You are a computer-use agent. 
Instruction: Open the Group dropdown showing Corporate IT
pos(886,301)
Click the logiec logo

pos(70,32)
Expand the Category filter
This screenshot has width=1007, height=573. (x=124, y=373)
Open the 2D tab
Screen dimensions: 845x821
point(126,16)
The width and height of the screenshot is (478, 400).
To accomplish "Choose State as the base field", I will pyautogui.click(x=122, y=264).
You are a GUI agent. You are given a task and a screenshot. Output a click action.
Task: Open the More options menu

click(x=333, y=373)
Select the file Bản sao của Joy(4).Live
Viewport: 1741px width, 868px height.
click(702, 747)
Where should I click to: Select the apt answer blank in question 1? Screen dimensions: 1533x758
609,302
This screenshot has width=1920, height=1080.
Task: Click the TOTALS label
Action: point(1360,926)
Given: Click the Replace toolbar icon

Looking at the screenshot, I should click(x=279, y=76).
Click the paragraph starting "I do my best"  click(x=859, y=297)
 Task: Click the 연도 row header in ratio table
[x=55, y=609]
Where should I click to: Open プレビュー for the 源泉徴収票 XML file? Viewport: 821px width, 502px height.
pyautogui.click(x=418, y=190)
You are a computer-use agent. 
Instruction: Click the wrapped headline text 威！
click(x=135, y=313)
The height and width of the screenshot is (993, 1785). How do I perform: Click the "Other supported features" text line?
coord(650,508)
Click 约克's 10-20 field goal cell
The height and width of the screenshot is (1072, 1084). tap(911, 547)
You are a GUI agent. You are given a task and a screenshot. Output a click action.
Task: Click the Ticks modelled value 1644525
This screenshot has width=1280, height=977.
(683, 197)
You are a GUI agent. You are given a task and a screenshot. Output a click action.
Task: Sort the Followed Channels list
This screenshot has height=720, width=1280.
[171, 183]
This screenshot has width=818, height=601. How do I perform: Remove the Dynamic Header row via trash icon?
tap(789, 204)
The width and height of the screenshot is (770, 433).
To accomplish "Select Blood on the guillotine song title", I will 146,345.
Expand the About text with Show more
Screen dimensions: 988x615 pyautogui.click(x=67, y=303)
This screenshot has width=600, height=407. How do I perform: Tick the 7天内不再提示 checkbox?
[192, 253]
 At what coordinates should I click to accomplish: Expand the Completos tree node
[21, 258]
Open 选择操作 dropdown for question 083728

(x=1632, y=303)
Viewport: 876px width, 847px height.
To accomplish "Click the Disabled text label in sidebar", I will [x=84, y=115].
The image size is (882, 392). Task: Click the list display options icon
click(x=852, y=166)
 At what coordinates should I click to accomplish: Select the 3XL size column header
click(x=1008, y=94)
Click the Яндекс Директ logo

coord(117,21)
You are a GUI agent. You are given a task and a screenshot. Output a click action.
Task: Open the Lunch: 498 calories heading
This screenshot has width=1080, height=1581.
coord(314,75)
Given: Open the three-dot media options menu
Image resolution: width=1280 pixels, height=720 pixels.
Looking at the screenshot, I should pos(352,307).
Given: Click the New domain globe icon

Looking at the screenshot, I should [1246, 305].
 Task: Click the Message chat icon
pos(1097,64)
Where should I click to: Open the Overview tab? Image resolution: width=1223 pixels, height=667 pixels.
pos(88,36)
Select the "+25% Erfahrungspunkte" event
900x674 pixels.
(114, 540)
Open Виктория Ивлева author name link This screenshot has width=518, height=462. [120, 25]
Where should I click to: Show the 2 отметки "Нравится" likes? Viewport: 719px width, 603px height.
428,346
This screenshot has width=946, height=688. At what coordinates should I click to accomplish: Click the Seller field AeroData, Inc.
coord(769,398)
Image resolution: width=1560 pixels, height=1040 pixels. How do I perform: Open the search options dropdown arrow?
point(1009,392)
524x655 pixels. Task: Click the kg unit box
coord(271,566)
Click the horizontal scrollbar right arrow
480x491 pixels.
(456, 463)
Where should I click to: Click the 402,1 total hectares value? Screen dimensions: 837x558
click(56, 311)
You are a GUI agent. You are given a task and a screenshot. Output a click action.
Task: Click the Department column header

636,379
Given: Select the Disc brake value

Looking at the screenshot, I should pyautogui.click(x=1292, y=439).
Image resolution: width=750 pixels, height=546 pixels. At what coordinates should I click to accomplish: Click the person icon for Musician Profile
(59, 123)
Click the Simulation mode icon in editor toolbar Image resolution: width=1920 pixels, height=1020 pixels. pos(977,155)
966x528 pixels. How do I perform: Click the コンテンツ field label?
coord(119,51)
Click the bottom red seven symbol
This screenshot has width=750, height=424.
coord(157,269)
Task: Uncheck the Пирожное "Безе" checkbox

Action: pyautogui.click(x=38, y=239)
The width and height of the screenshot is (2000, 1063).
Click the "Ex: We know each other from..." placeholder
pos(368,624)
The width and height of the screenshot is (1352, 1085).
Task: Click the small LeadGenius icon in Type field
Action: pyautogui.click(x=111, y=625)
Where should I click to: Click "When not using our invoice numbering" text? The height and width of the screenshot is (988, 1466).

★ ★ ★ ★ ★ ★ ★

== Your objective ==
Line by line, output the data precisely as shown above.

== Exercise response ==
You are a computer-use agent. 
Instruction: Open the Group dropdown showing Corporate IT
pos(886,301)
Click the logiec logo

pos(70,32)
Expand the Category filter
This screenshot has width=1007, height=573. (x=124, y=373)
Open the 2D tab
Screen dimensions: 845x821
point(126,16)
The width and height of the screenshot is (478, 400).
To accomplish "Choose State as the base field", I will pyautogui.click(x=122, y=264).
You are a GUI agent. You are given a task and a screenshot. Output a click action.
Task: Open the More options menu

click(x=333, y=373)
Select the file Bản sao của Joy(4).Live
Viewport: 1741px width, 868px height.
click(702, 747)
Where should I click to: Select the apt answer blank in question 1? Screen dimensions: 1533x758
609,302
This screenshot has width=1920, height=1080.
Task: Click the TOTALS label
Action: point(1360,926)
Given: Click the Replace toolbar icon

Looking at the screenshot, I should click(x=279, y=76).
Click the paragraph starting "I do my best"  click(x=859, y=297)
 Task: Click the 연도 row header in ratio table
[x=55, y=609]
Where should I click to: Open プレビュー for the 源泉徴収票 XML file? Viewport: 821px width, 502px height.
pyautogui.click(x=418, y=190)
You are a computer-use agent. 
Instruction: Click the wrapped headline text 威！
click(x=135, y=313)
The height and width of the screenshot is (993, 1785). How do I perform: Click the "Other supported features" text line?
coord(650,508)
Click 约克's 10-20 field goal cell
The height and width of the screenshot is (1072, 1084). tap(911, 547)
You are a GUI agent. You are given a task and a screenshot. Output a click action.
Task: Click the Ticks modelled value 1644525
This screenshot has width=1280, height=977.
(683, 197)
You are a GUI agent. You are given a task and a screenshot. Output a click action.
Task: Sort the Followed Channels list
This screenshot has height=720, width=1280.
[171, 183]
This screenshot has width=818, height=601. How do I perform: Remove the Dynamic Header row via trash icon?
tap(789, 204)
The width and height of the screenshot is (770, 433).
To accomplish "Select Blood on the guillotine song title", I will 146,345.
Expand the About text with Show more
Screen dimensions: 988x615 pyautogui.click(x=67, y=303)
This screenshot has width=600, height=407. How do I perform: Tick the 7天内不再提示 checkbox?
[192, 253]
 At what coordinates should I click to accomplish: Expand the Completos tree node
[21, 258]
Open 选择操作 dropdown for question 083728

(x=1632, y=303)
Viewport: 876px width, 847px height.
To accomplish "Click the Disabled text label in sidebar", I will [x=84, y=115].
The image size is (882, 392). Task: Click the list display options icon
click(x=852, y=166)
 At what coordinates should I click to accomplish: Select the 3XL size column header
click(x=1008, y=94)
Click the Яндекс Директ logo

coord(117,21)
You are a GUI agent. You are given a task and a screenshot. Output a click action.
Task: Open the Lunch: 498 calories heading
This screenshot has width=1080, height=1581.
coord(314,75)
Given: Open the three-dot media options menu
Image resolution: width=1280 pixels, height=720 pixels.
Looking at the screenshot, I should pos(352,307).
Given: Click the New domain globe icon

Looking at the screenshot, I should [1246, 305].
 Task: Click the Message chat icon
pos(1097,64)
Where should I click to: Open the Overview tab? Image resolution: width=1223 pixels, height=667 pixels.
pos(88,36)
Select the "+25% Erfahrungspunkte" event
900x674 pixels.
(114, 540)
Open Виктория Ивлева author name link This screenshot has width=518, height=462. [120, 25]
Where should I click to: Show the 2 отметки "Нравится" likes? Viewport: 719px width, 603px height.
428,346
This screenshot has width=946, height=688. At what coordinates should I click to accomplish: Click the Seller field AeroData, Inc.
coord(769,398)
Image resolution: width=1560 pixels, height=1040 pixels. How do I perform: Open the search options dropdown arrow?
point(1009,392)
524x655 pixels. Task: Click the kg unit box
coord(271,566)
Click the horizontal scrollbar right arrow
480x491 pixels.
(456, 463)
Where should I click to: Click the 402,1 total hectares value? Screen dimensions: 837x558
click(56, 311)
You are a GUI agent. You are given a task and a screenshot. Output a click action.
Task: Click the Department column header

636,379
Given: Select the Disc brake value

Looking at the screenshot, I should pyautogui.click(x=1292, y=439).
Image resolution: width=750 pixels, height=546 pixels. At what coordinates should I click to accomplish: Click the person icon for Musician Profile
(59, 123)
Click the Simulation mode icon in editor toolbar Image resolution: width=1920 pixels, height=1020 pixels. pos(977,155)
966x528 pixels. How do I perform: Click the コンテンツ field label?
coord(119,51)
Click the bottom red seven symbol
This screenshot has width=750, height=424.
coord(157,269)
Task: Uncheck the Пирожное "Безе" checkbox

Action: pyautogui.click(x=38, y=239)
The width and height of the screenshot is (2000, 1063).
Click the "Ex: We know each other from..." placeholder
pos(368,624)
The width and height of the screenshot is (1352, 1085).
Task: Click the small LeadGenius icon in Type field
Action: pyautogui.click(x=111, y=625)
Where should I click to: Click "When not using our invoice numbering" text? The height and width of the screenshot is (988, 1466).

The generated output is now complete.